▶ _Dataset records_:
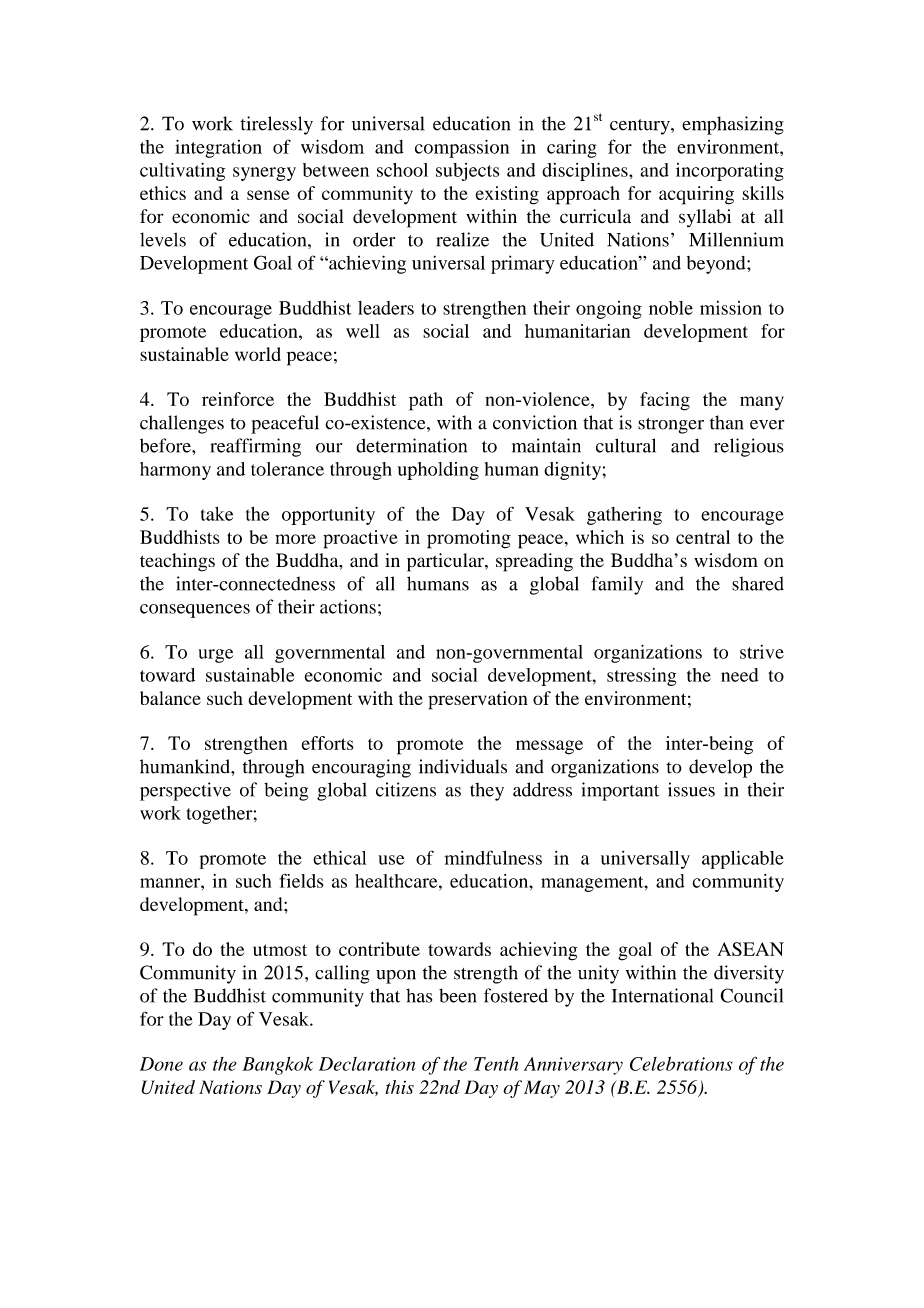 This document has width=924, height=1308. Describe the element at coordinates (681, 1063) in the document. I see `Celebrations` at that location.
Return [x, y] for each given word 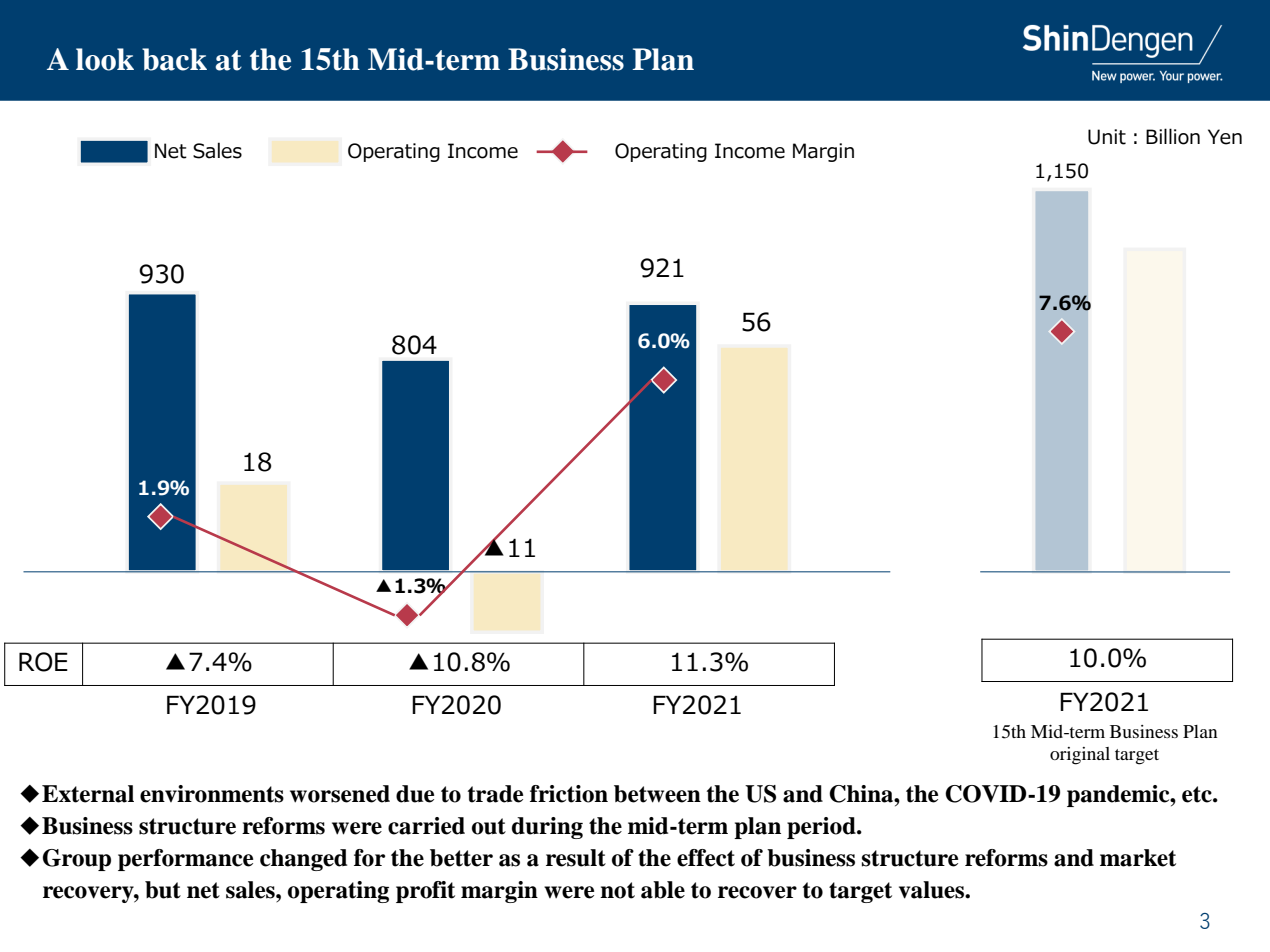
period [822, 828]
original [1080, 756]
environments [212, 794]
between [657, 794]
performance [185, 860]
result [576, 858]
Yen [1225, 137]
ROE [43, 662]
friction [569, 794]
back [174, 59]
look [105, 59]
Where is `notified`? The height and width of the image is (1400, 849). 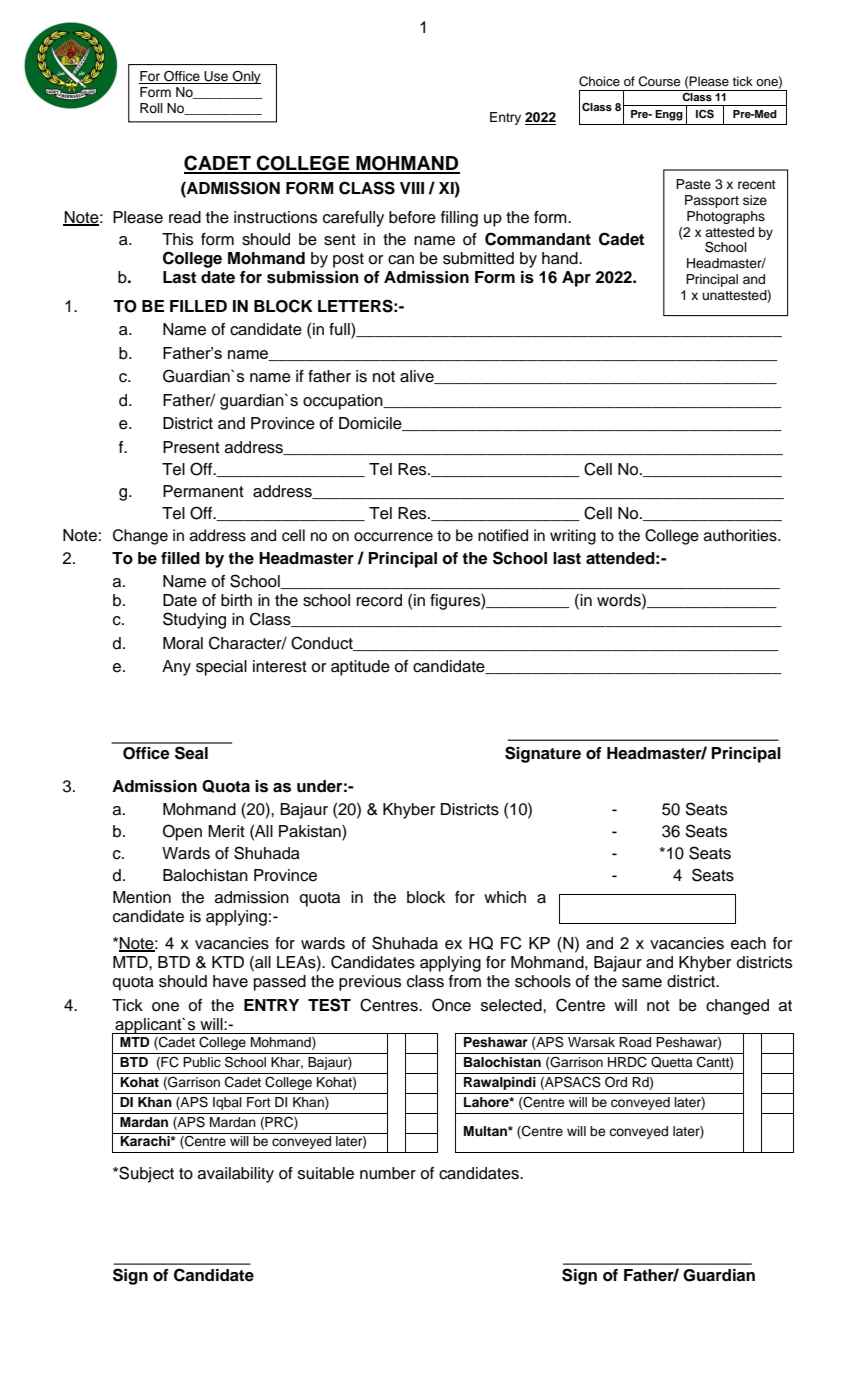
notified is located at coordinates (503, 535).
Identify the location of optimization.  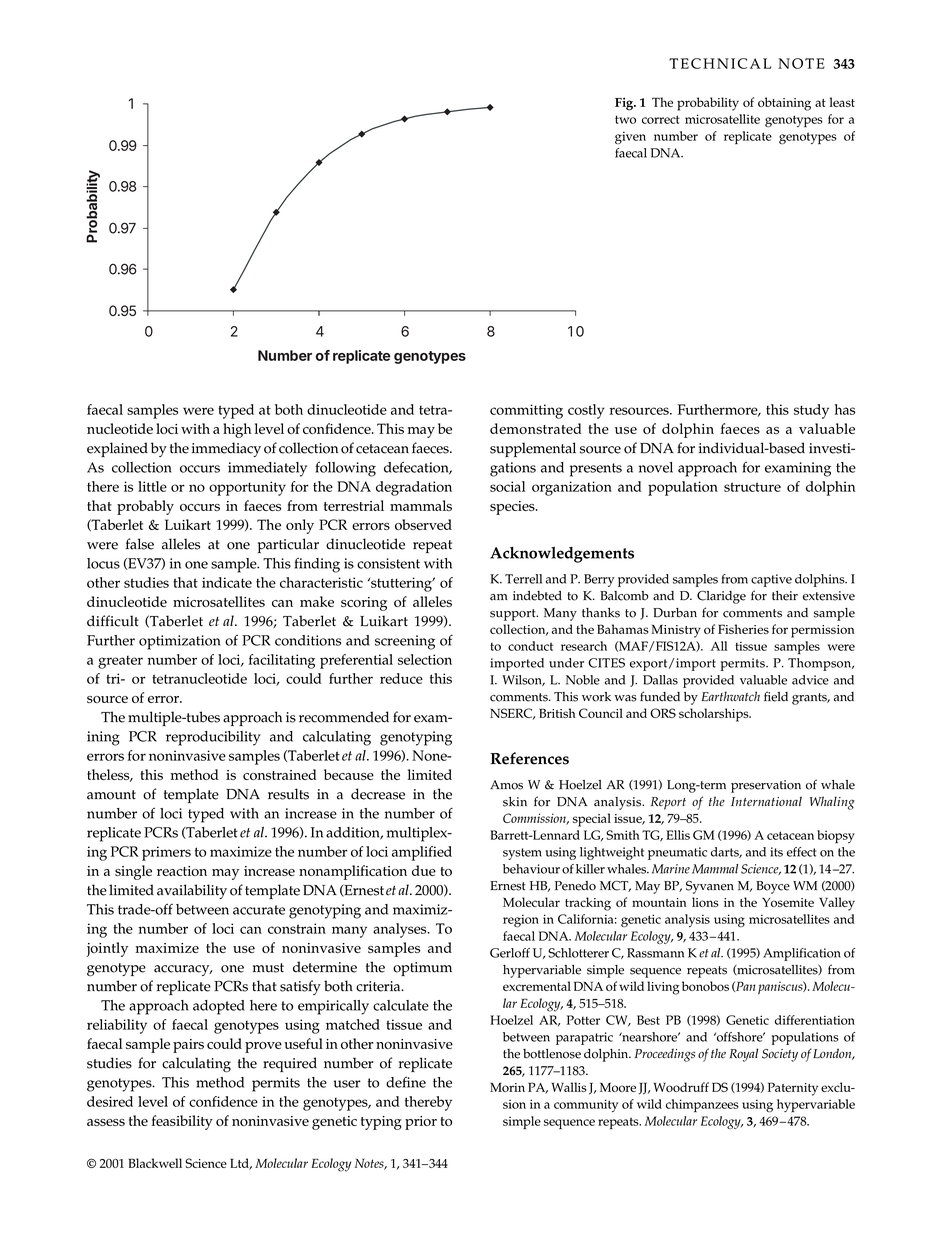
(180, 642).
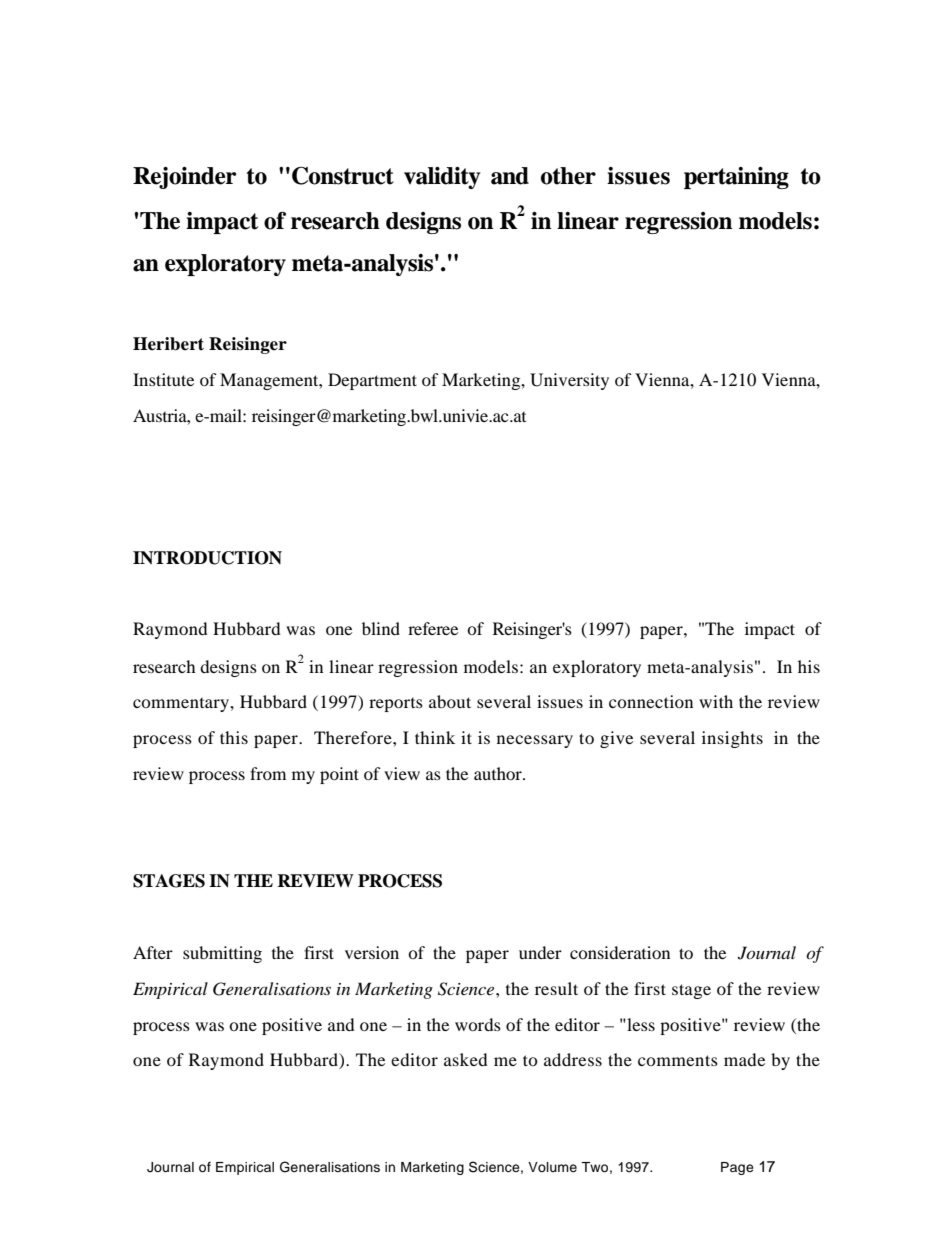  I want to click on asked, so click(466, 1059).
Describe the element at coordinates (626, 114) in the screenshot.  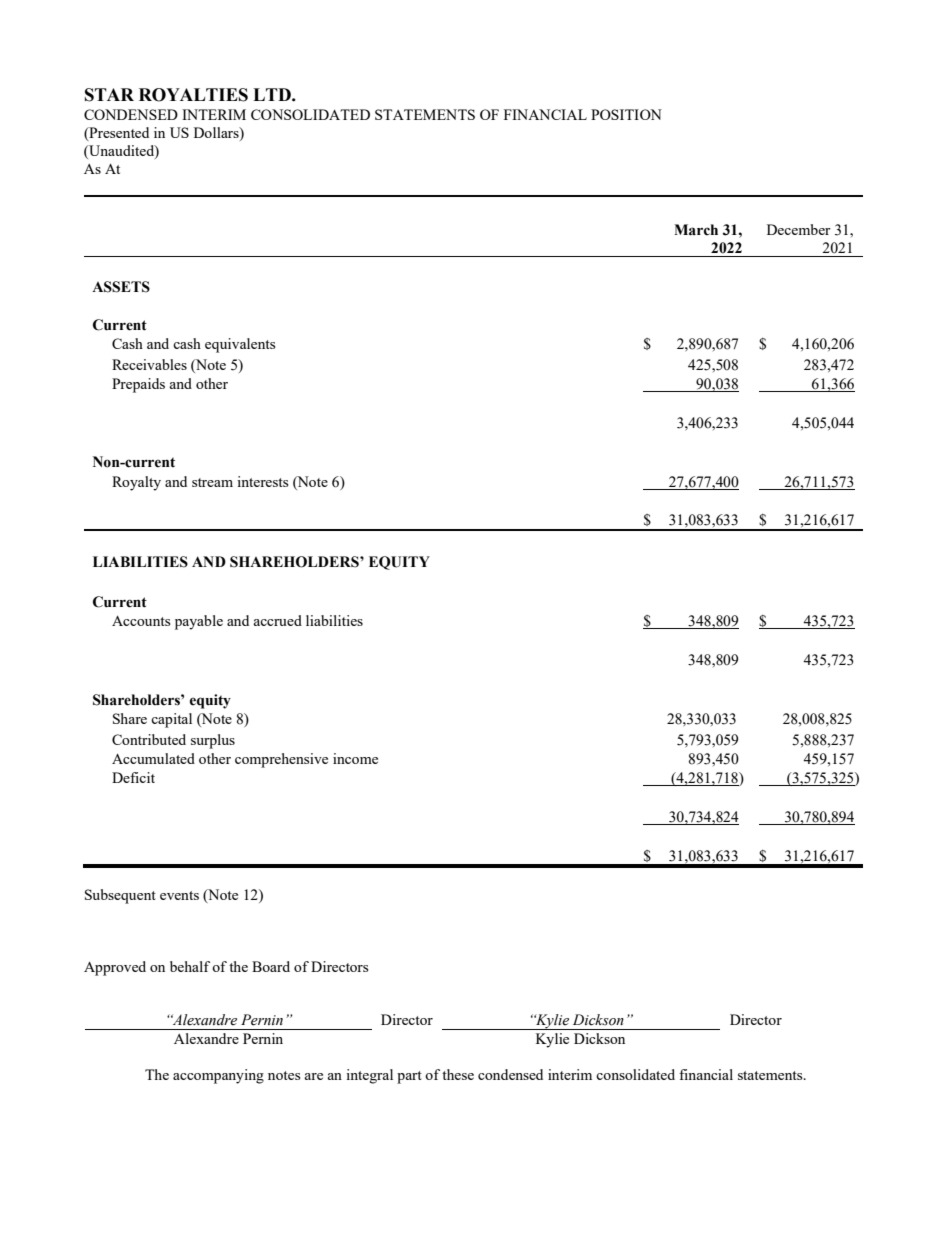
I see `POSITION` at that location.
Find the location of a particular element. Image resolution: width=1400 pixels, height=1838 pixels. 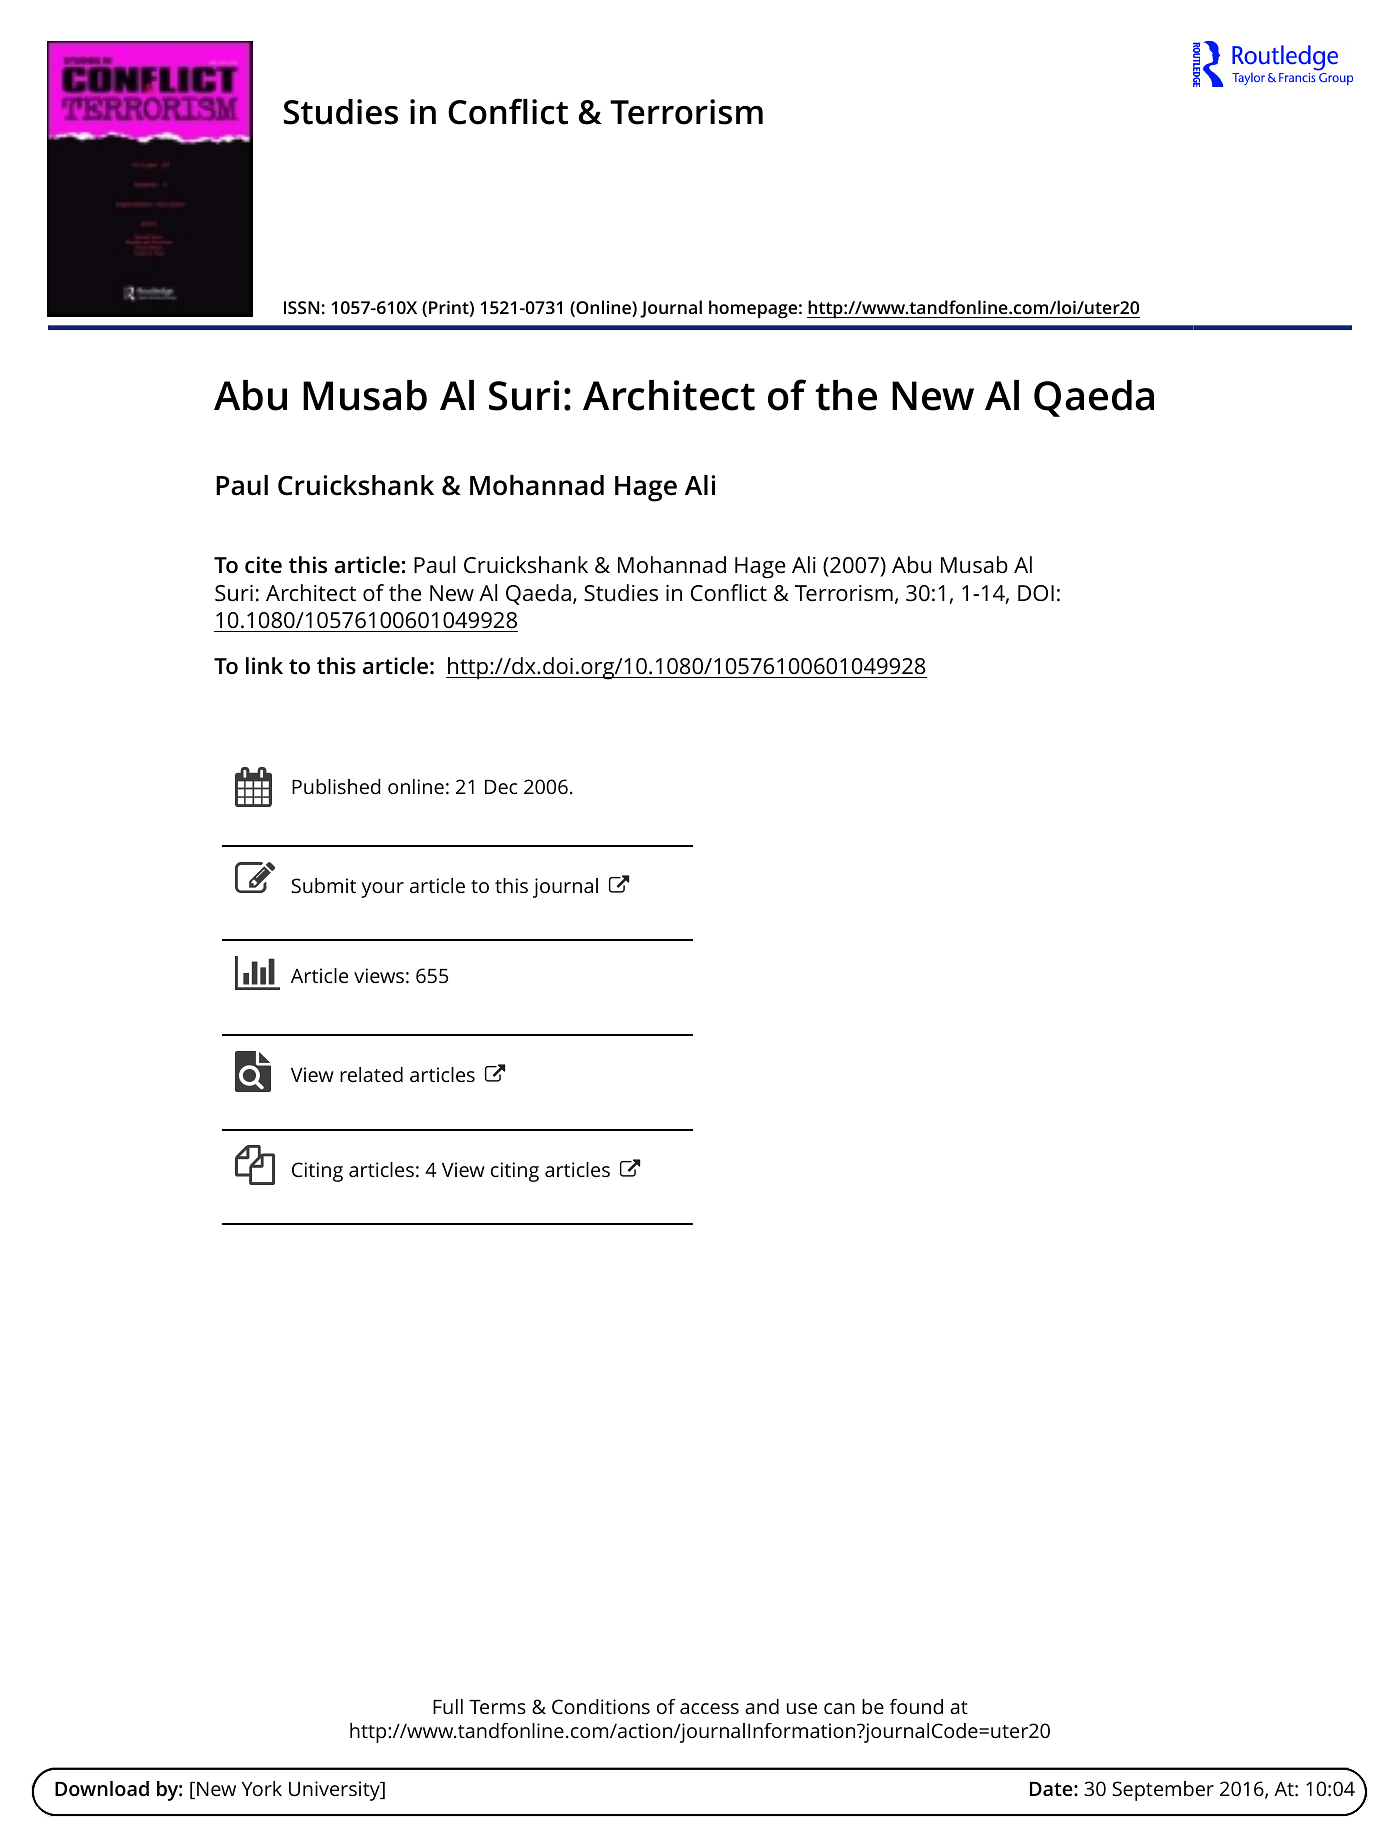

found is located at coordinates (916, 1706).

▶ _Task_:
Please copy the records exactly, starting with the line containing "result [576, 858]" and continuing through the last line of the records, leaving out the pictures.

▶ _Output of the task_:
result [576, 858]
Yen [1225, 137]
ROE [43, 662]
friction [569, 794]
back [174, 59]
look [105, 59]
Where is `notified`? The height and width of the image is (1400, 849). 
notified is located at coordinates (503, 535).
Identify the location of optimization.  
(180, 642).
  I want to click on asked, so click(466, 1059).
Describe the element at coordinates (626, 114) in the screenshot.  
I see `POSITION` at that location.
Find the location of a particular element. Image resolution: width=1400 pixels, height=1838 pixels. 

found is located at coordinates (916, 1706).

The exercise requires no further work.